Cannot imagine being in my bunk when things were that dicey... or icy.
You or I either one...
Lawler and Gribble say they woke due to the boat taking on a severe list, it's not stated as to what the rest of the crew was doing prior to that.
For those that have been involved in the industry very long and fortunate enough not to have been directly involved in a Coast Guard investigation where a death has occurred have surely been close enough to one to know few facts surface before all active investigations are completed.
The story will be public in about a year.
Sounds like time to dump pots but if conditions don’t allow you to de-ice they’d likely hamper dumping pots. I guess it comes down to risking 1 or 2 lives for the rest of the crew and vessel.
That'd be a hard call to make.
From just the information in these news reports it been stated that the captain commented on having a list and seeking a sheltered area when he was speaking to his friend on the phone.

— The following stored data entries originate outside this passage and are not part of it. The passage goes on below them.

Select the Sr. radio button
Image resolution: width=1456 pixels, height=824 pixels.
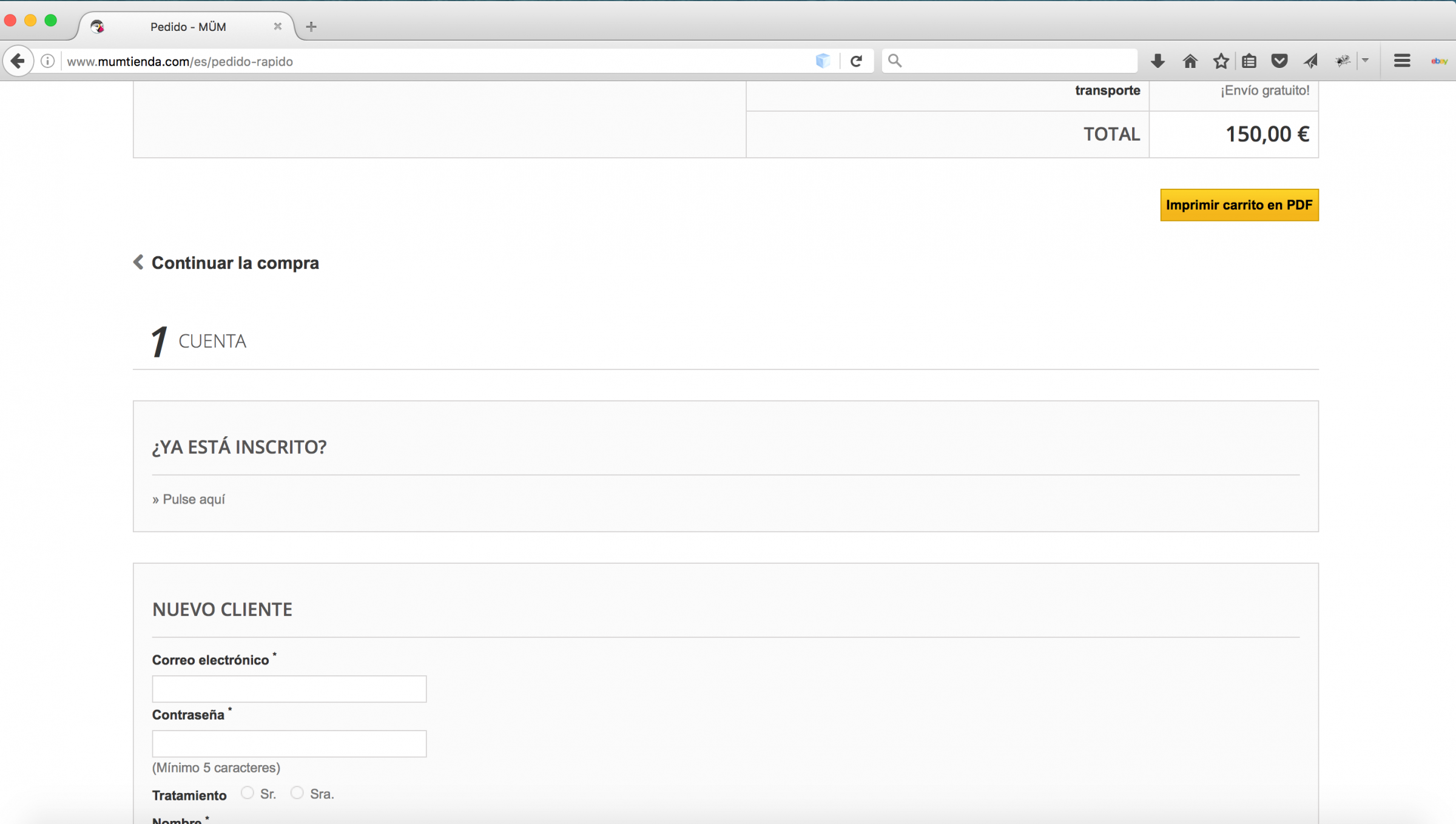(x=247, y=792)
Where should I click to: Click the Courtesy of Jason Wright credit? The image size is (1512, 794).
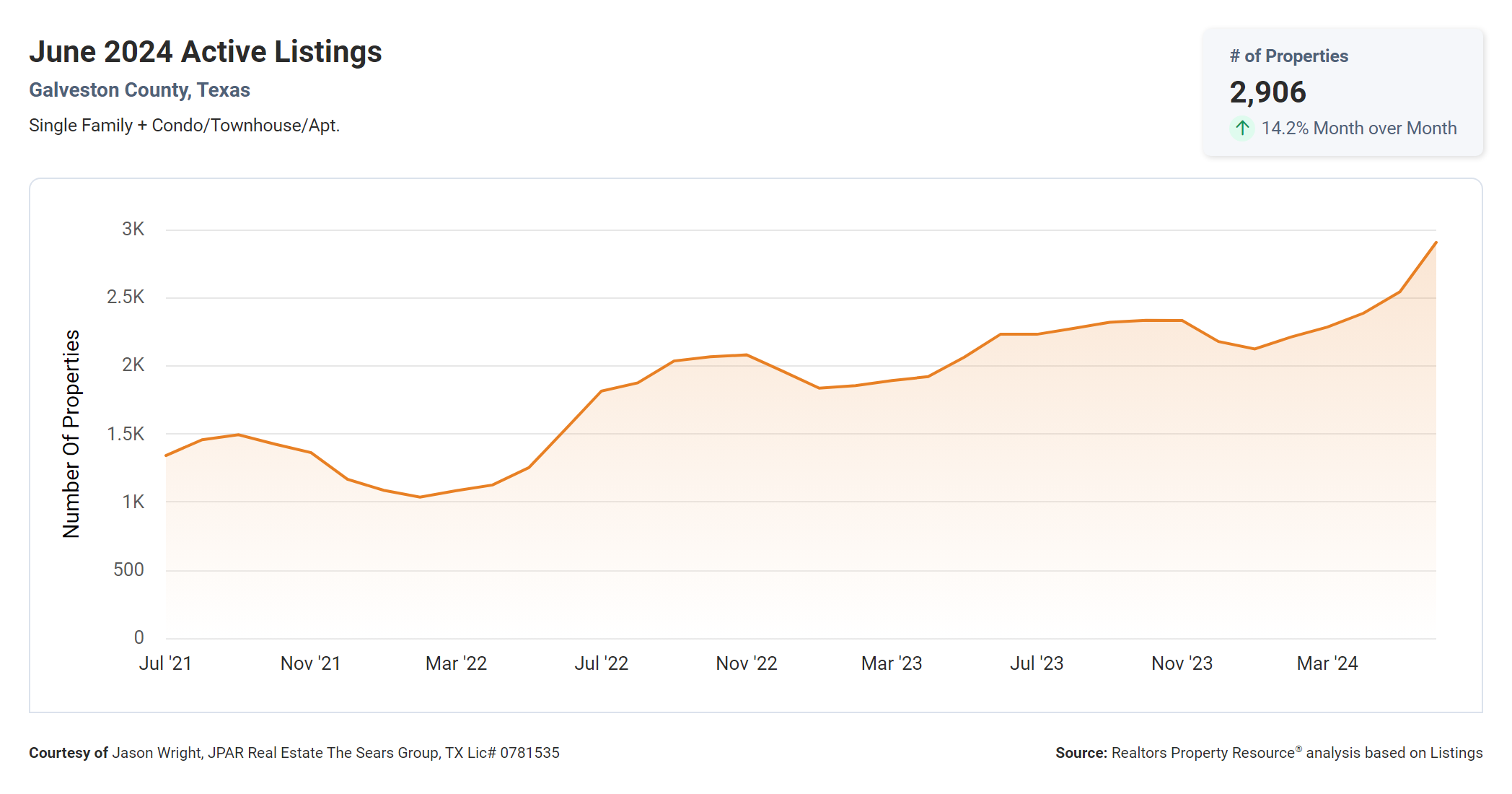pyautogui.click(x=294, y=753)
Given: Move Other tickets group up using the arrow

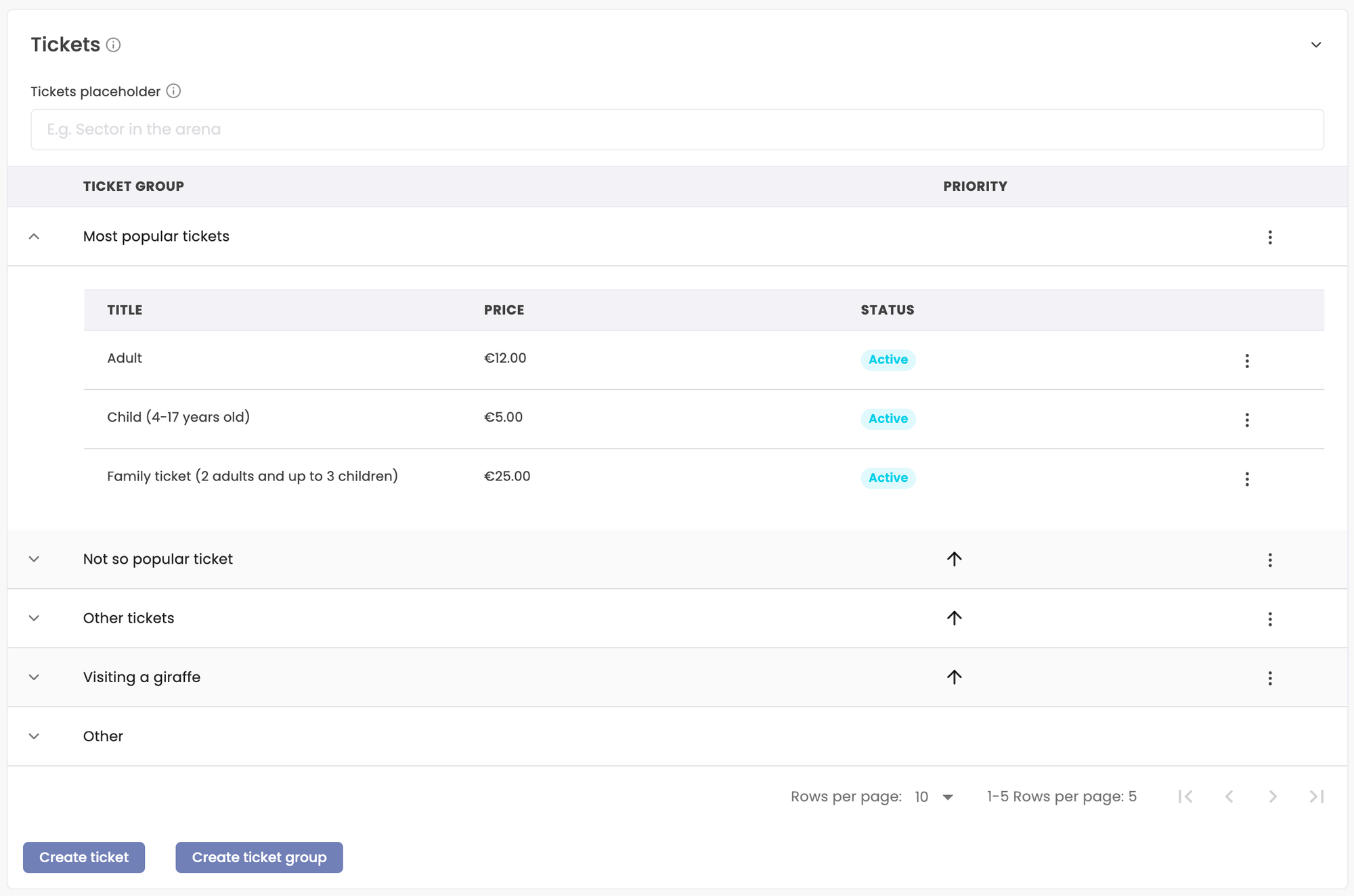Looking at the screenshot, I should (955, 618).
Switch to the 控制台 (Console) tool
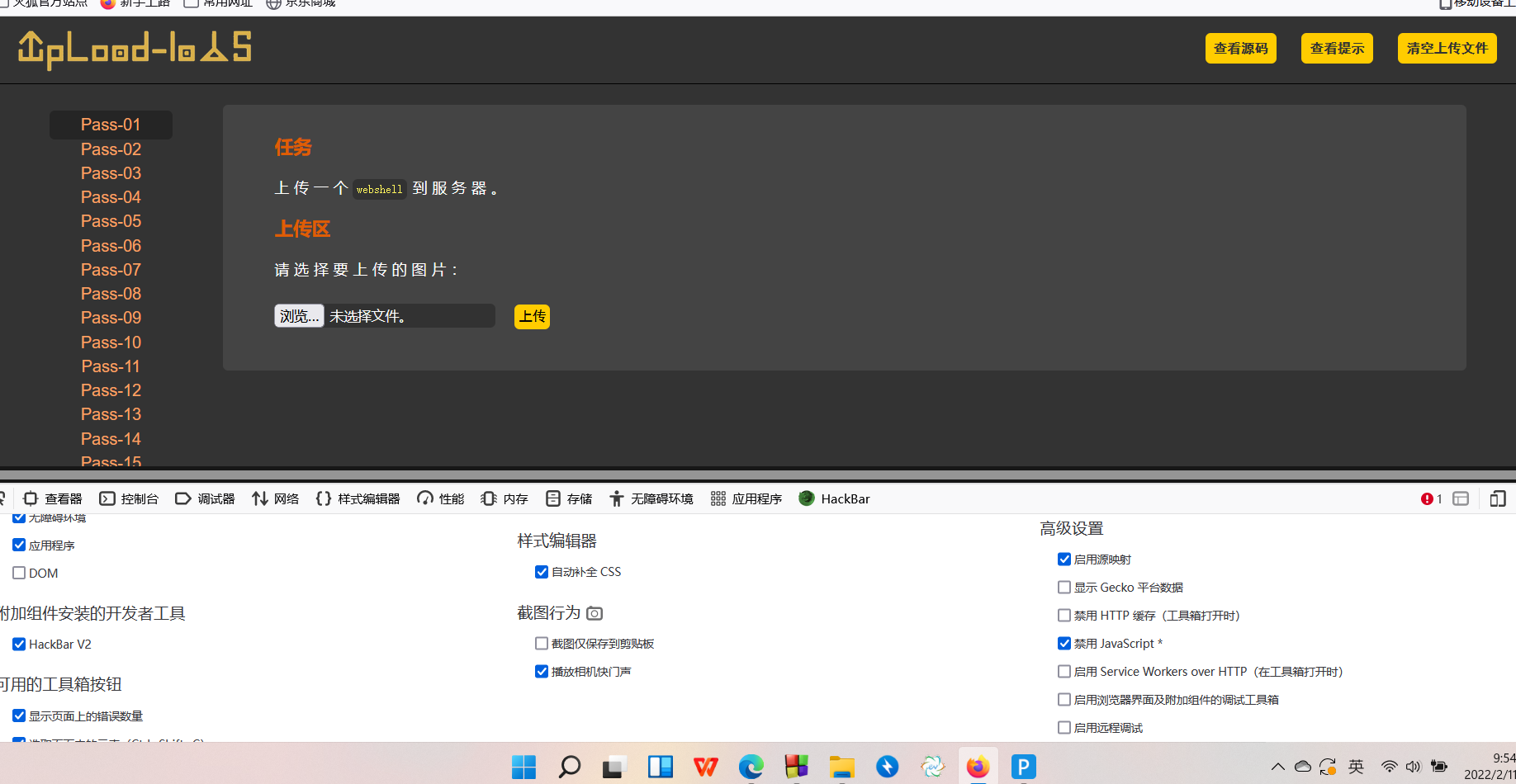 point(129,498)
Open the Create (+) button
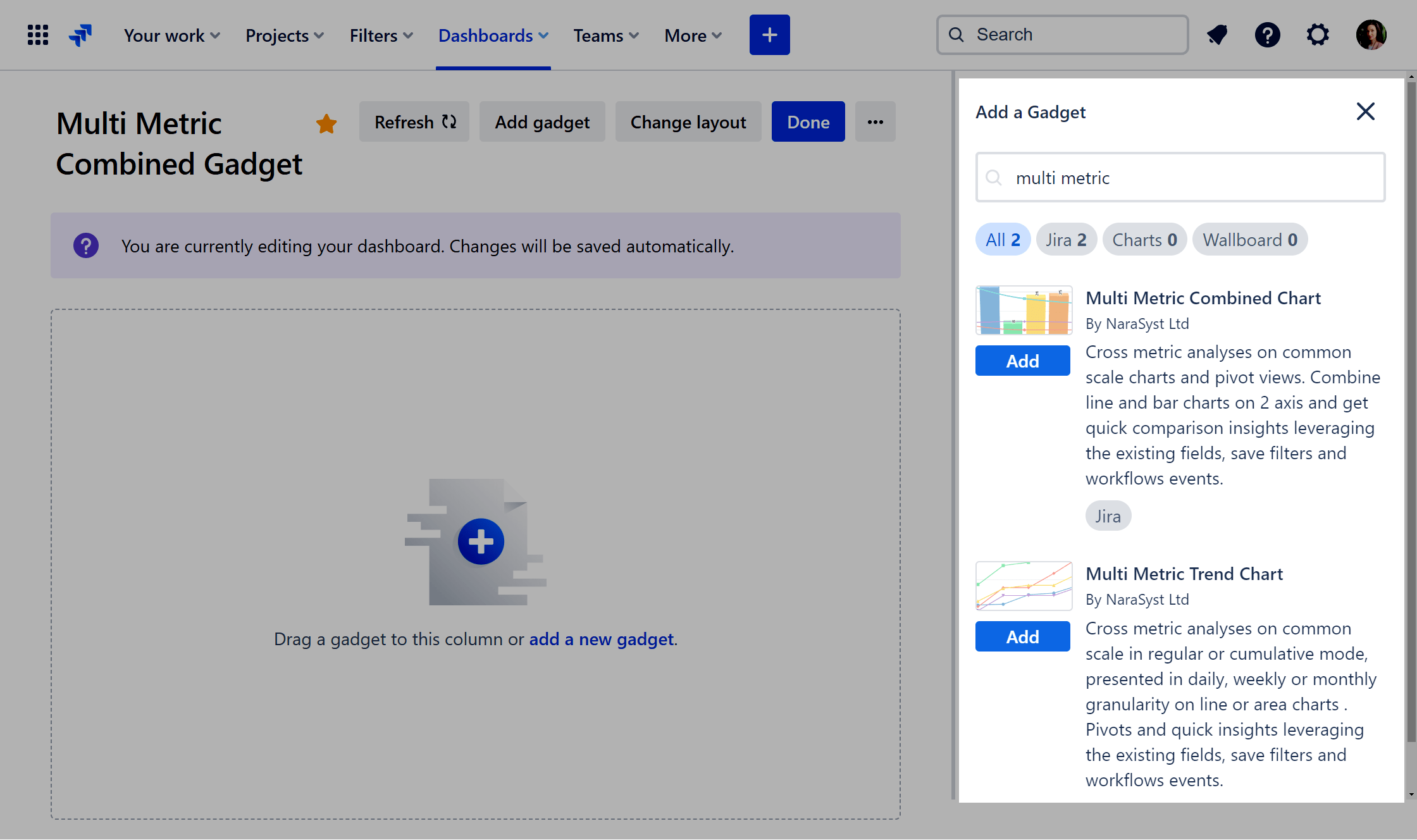Image resolution: width=1417 pixels, height=840 pixels. tap(769, 35)
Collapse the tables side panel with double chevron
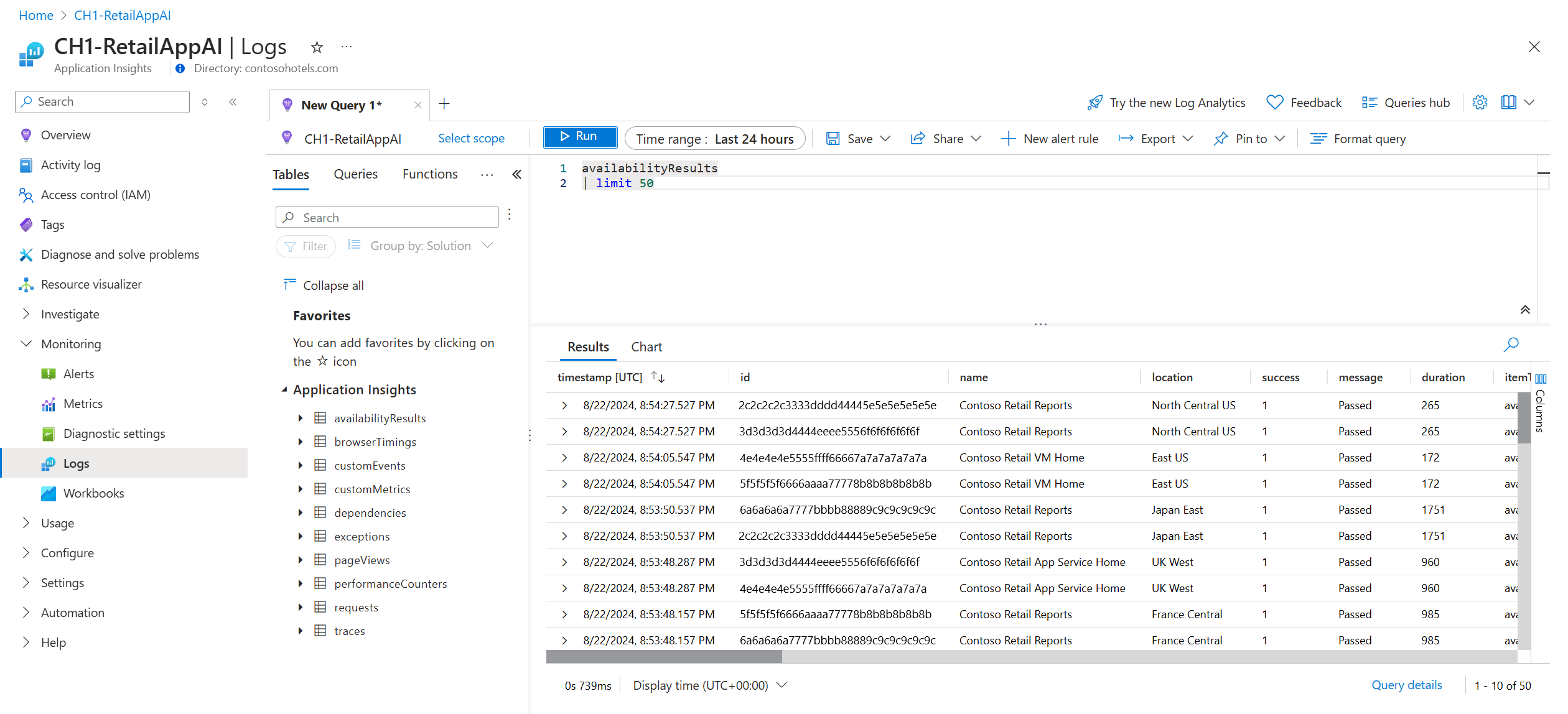This screenshot has width=1568, height=714. coord(516,175)
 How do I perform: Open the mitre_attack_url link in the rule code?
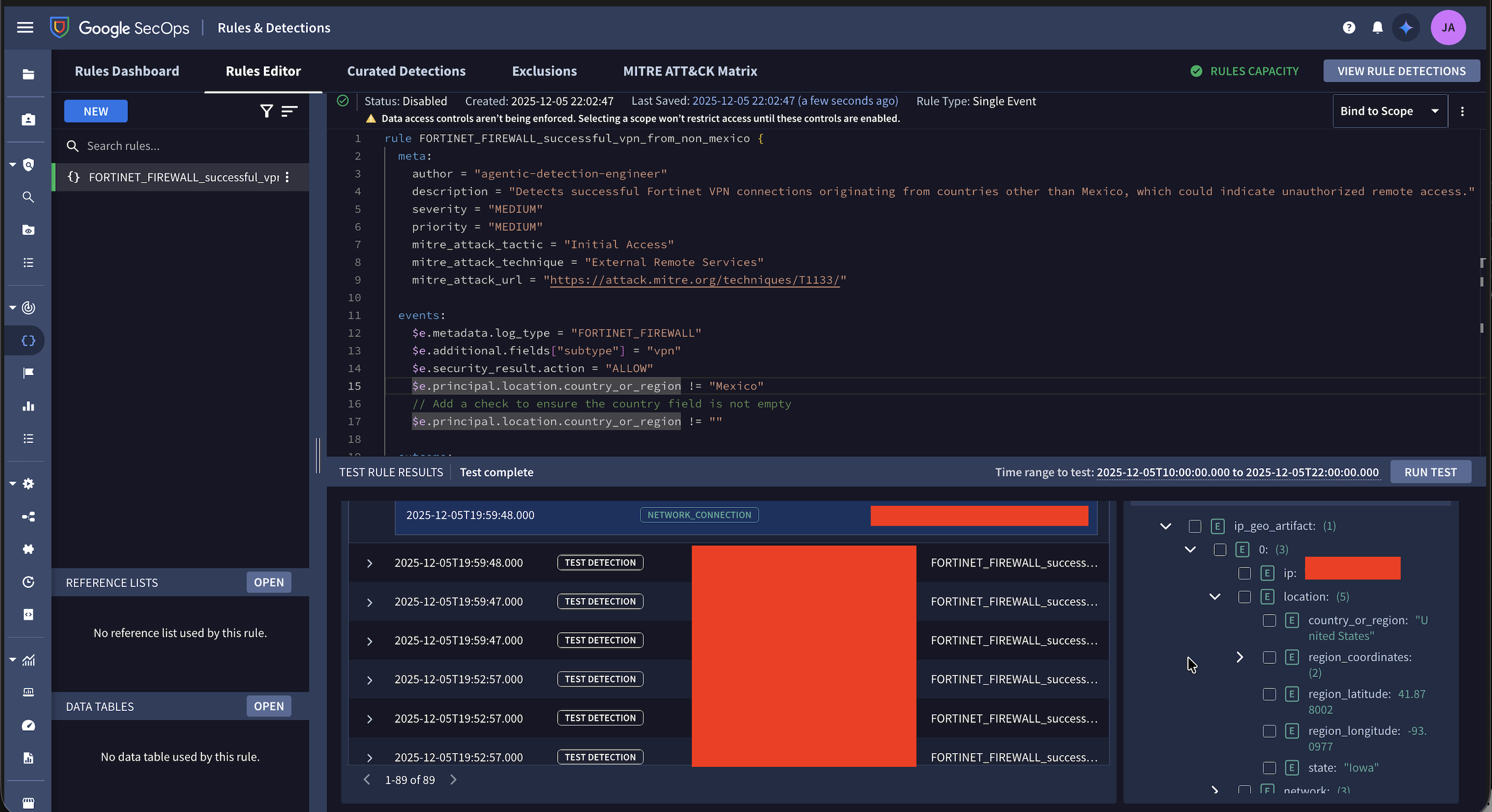tap(694, 280)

It "appears" that the list went from dicey to severe all in one wave which woke Lawler and Gribble.
While they were scrambling to get into survival suits and out of the wheel house they rolled further yet, another big wave?
After that, once out on the deck, yet another wave knocked both of them off the boat.
Maybe the rest of the crew were scrambling to try to save the boat?
I can't help but think back to the story of the men that lost their lives when they did abandon their distressed vessel shortly after leaving Kodiak. (Nights of Ice, Working on the Edge?)
One or two of the men survived and were looking at their swamped but floating boat the next morning after the sun came up.